### WRITTEN INSTRUCTION:
In the excerpt on the Conseil d'Etat proceedings, what sum in damages did Editions Périscope ask the State to pay?

### SUPPLIED TEXT:
C. The proceedings in the Conseil d'Etat
1. The appeal
23. By an appeal filed on 15 July 1981, Editions Périscope
requested the Conseil d'Etat to "set aside the contested judgment
[of the Administrative Court], order the State to pay it a sum of
200,000,000 francs in damages and, in the alternative, order an
expert examination for the purposes of determining the extent of
the damage which had been caused to it by the discriminatory
measures of which it had been victim".
2. The investigation
24. The case, whose file the Administrative Court had forwarded to
the Conseil d'Etat on 11 August 1981, was assigned to the tenth
section of the judicial division on 15 August.
25. Editions Périscope filed a memorial on 13 November 1981. On
18 December it drew attention to a typing error in its text.
26. The file was communicated in turn to three members of the
Government: the Minister for the Economy and Finance, from
24 November 1981 to 2 March 1982; the Deputy Minister to the
Minister for Industry and Research, with responsibility for Posts
and Telecommunications, from 16 March 1982 to 16 May 1983, the
Conseil d'Etat having requested its return on 5 May 1983; the
Junior Minister attached to the Prime Minister's office, with
responsibility for Communication Techniques, from 14 June to
3 October 1983.

### SOURCE MATERIAL:
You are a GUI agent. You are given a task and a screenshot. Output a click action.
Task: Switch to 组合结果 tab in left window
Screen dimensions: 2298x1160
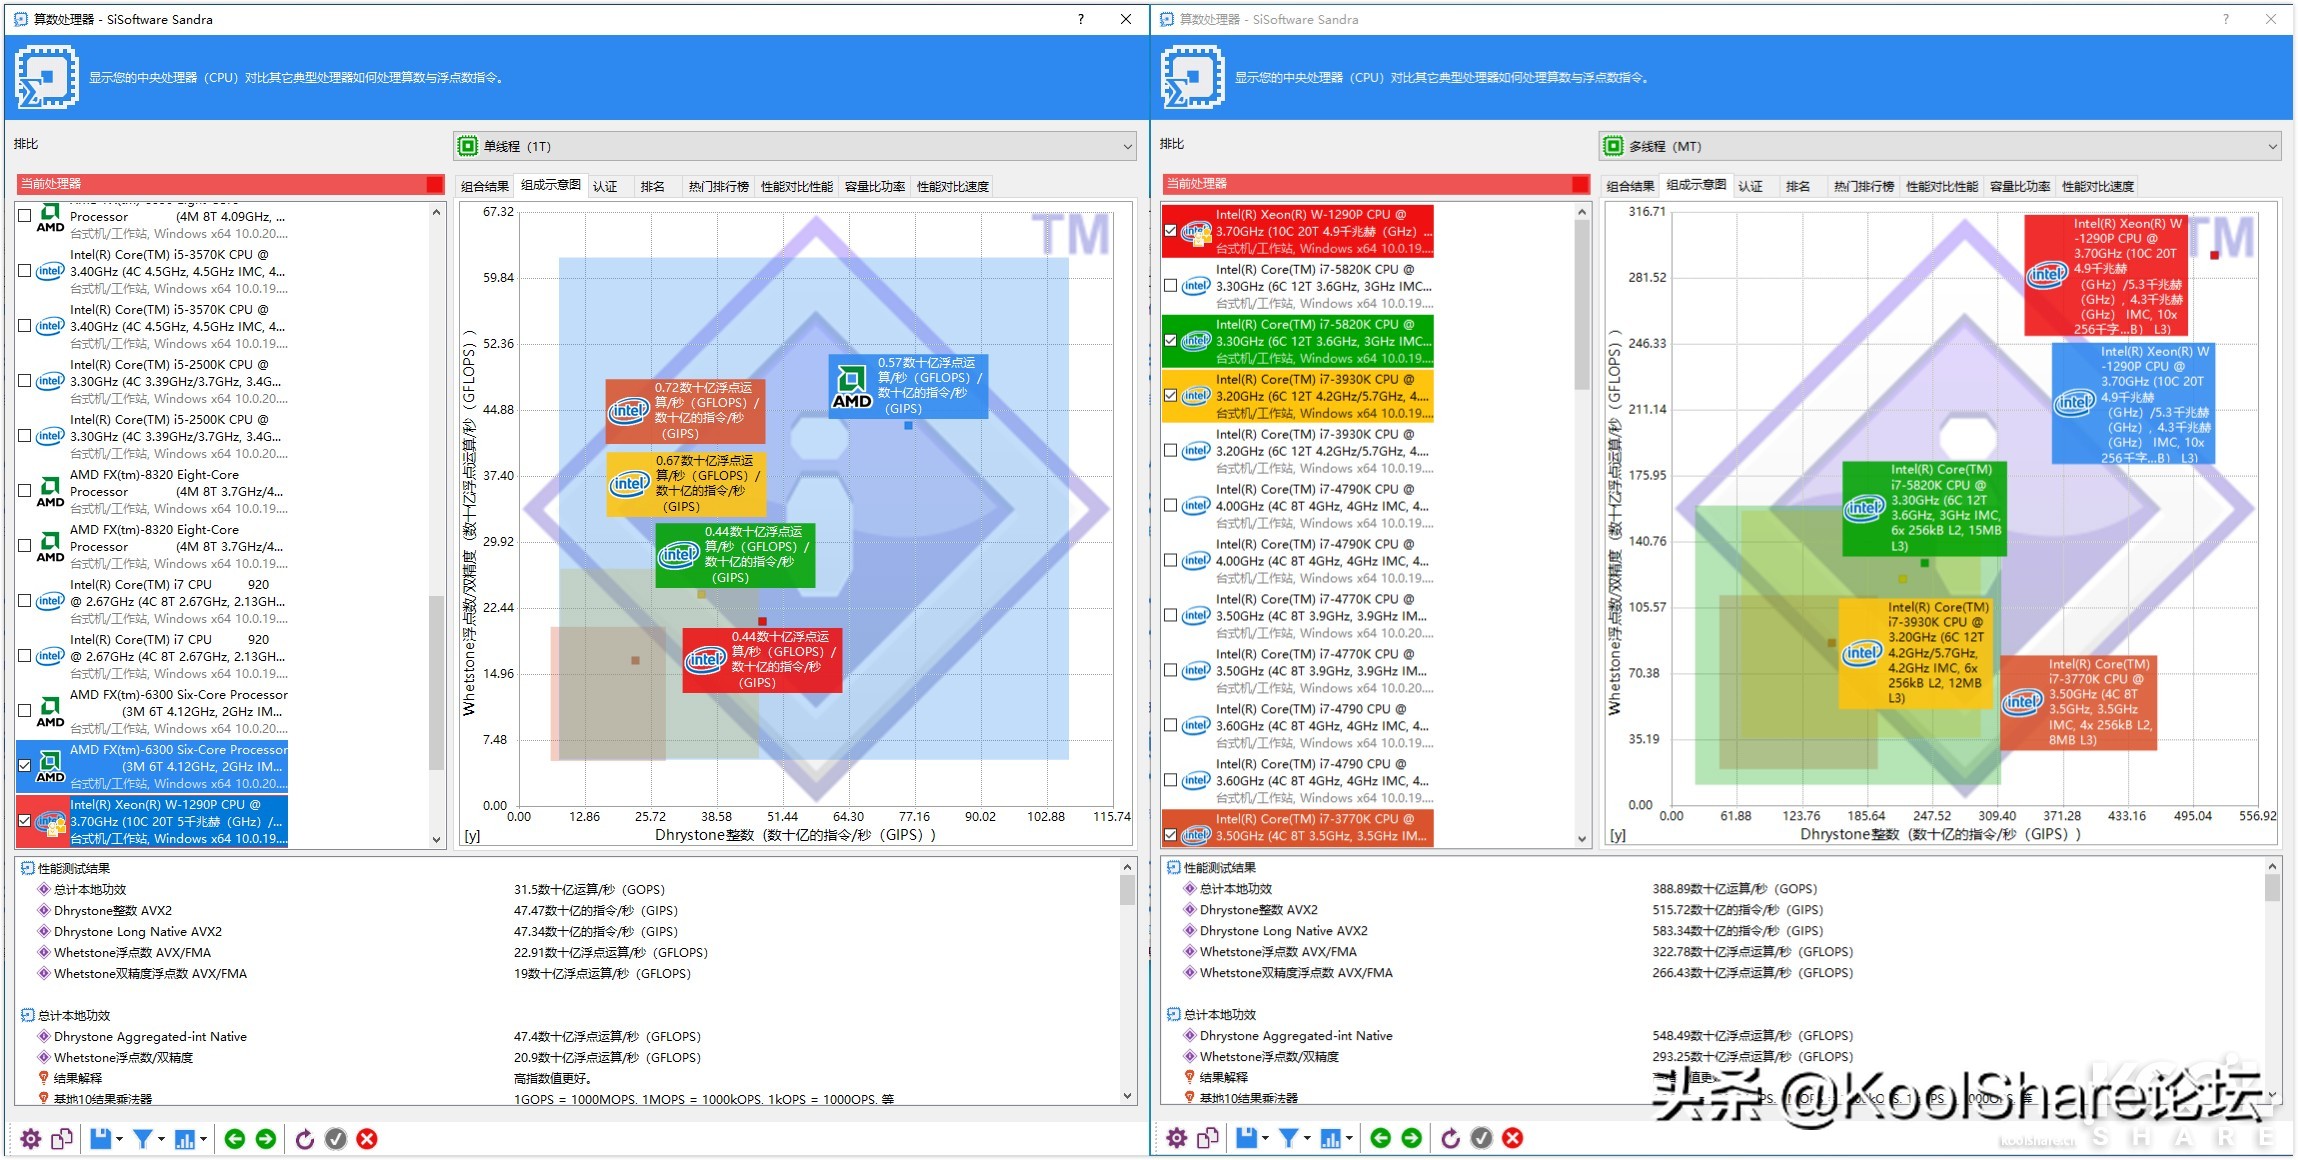(x=485, y=187)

### FINAL RESULT:
200,000,000 francs.